▶ _Stated exercise_: Restate the passage of the wildflower photography post that begins at the words "Filling the frame" and stops after "pond last year.", replacing every instance of "sunny" with "bright".

▶ _Document passage_:

********

Portraits of Wildflowers

Perspectives on Nature Photography

Filling the frame on a sunny afternoon

with 25 comments

Here’s to expressing complexity explicitly: on the sunny but cool and breezy afternoon of December 3rd I made this fill-the-frame or more-is-more view showing a forest of bare stalks and dry cattails (Typha domingensis) at a pond along Kulmbacher Drive in far north Austin. The stalks might have been the remains of giant ragweed (Ambrosia trifida), or perhaps of the slenderpod sesbania (Sesbania herbacea) you saw in pictures from the same pond last year.

And here’s a relevant quotation: “Abandon the urge to simplify everything, to look for formulas and easy answers, and begin to think multidimensionally, to glory in the mystery and paradoxes of life, not to be dismayed by the multitude of causes and consequences that are inherent in each experience—to appreciate the fact that life is complex.” ― M. Scott Peck, Further Along the Road Less Traveled, 1993.

********

▶ _Dataset section_:
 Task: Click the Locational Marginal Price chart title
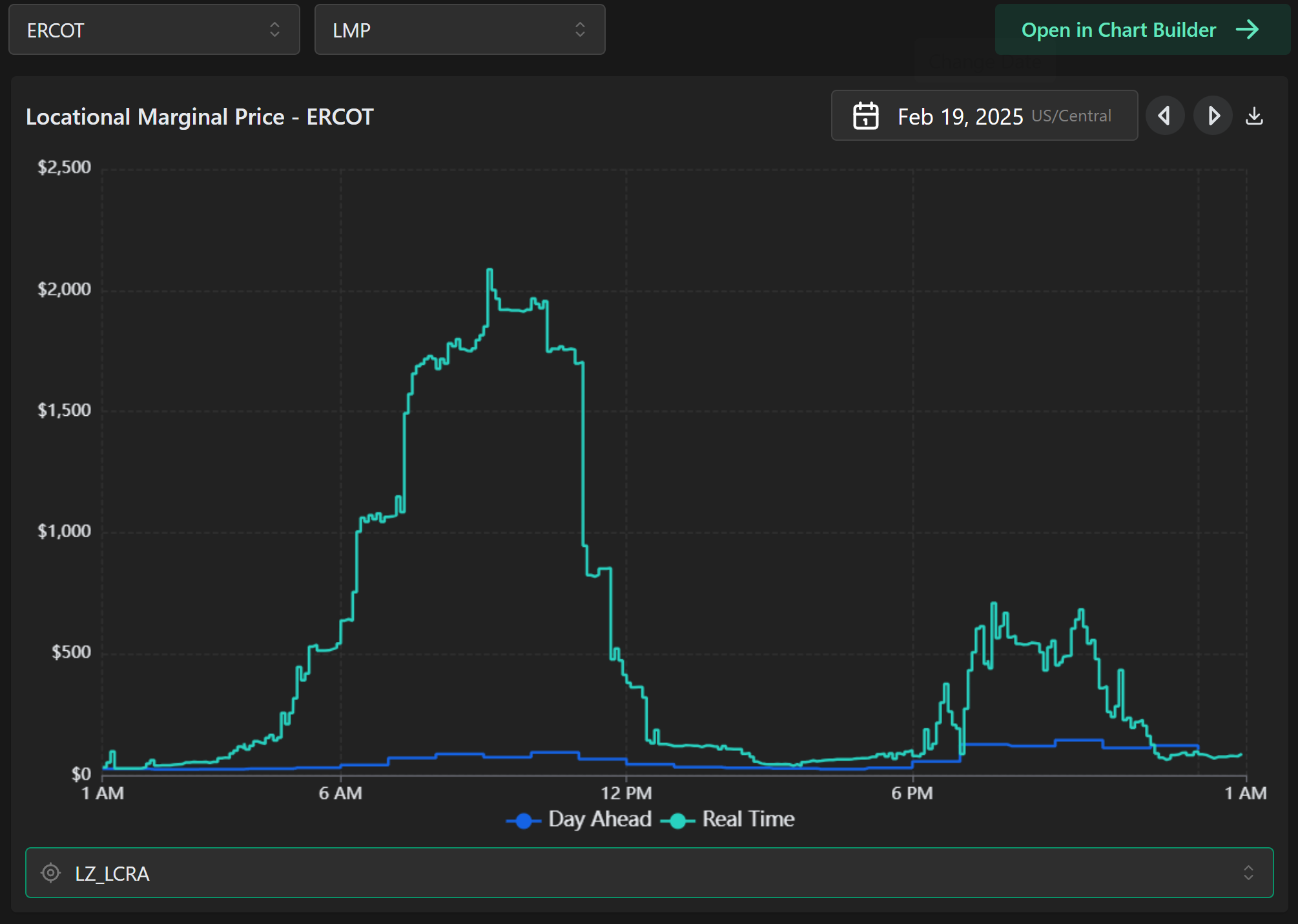coord(200,117)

********

▶ _Expected answer_:
Filling the frame on a bright afternoon

with 25 comments

Here’s to expressing complexity explicitly: on the bright but cool and breezy afternoon of December 3rd I made this fill-the-frame or more-is-more view showing a forest of bare stalks and dry cattails (Typha domingensis) at a pond along Kulmbacher Drive in far north Austin. The stalks might have been the remains of giant ragweed (Ambrosia trifida), or perhaps of the slenderpod sesbania (Sesbania herbacea) you saw in pictures from the same pond last year.